═══ PROVIDED DATA

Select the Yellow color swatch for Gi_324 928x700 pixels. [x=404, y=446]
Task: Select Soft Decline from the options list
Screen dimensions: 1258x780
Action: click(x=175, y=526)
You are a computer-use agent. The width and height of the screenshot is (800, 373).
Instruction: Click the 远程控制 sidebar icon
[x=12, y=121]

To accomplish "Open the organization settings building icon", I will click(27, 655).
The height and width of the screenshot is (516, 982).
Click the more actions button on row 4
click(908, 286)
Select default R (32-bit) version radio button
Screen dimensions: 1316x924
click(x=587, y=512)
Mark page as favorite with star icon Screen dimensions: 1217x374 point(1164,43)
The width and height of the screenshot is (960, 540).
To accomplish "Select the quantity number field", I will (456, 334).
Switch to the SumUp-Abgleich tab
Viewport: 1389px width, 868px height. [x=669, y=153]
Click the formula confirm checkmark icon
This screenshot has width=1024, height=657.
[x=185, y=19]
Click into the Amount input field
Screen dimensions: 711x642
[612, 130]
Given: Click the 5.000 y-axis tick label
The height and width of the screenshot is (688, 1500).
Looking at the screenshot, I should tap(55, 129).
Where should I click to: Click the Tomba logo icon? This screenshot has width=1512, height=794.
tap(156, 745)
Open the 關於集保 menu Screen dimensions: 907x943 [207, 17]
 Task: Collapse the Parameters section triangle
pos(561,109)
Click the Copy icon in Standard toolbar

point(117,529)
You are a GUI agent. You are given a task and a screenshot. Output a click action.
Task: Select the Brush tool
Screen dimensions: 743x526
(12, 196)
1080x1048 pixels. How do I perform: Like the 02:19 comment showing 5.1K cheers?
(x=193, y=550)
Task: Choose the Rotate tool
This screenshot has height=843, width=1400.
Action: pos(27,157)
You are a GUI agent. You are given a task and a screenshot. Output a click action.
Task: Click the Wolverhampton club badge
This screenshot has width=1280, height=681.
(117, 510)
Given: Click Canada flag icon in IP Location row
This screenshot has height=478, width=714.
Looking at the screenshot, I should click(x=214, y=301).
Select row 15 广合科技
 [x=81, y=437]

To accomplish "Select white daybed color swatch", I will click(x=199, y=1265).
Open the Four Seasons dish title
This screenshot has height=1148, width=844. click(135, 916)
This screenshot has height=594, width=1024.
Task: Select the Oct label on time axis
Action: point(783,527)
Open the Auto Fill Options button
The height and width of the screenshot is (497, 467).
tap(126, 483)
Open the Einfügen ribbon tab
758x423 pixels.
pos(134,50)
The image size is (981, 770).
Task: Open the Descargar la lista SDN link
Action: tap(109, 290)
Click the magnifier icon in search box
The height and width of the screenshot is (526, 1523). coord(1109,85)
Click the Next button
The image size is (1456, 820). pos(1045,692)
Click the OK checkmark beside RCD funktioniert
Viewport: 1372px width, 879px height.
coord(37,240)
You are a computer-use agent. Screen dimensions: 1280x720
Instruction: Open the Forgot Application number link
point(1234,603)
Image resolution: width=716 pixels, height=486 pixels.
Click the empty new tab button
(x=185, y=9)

══════

** THE PROBLEM **
Show the lines of the records that contain the word "will".

** OUTPUT OF THE TASK **
To accomplish "Open the organization settings building icon", I will click(27, 655).
To accomplish "Select the quantity number field", I will (456, 334).
To accomplish "Select white daybed color swatch", I will click(x=199, y=1265).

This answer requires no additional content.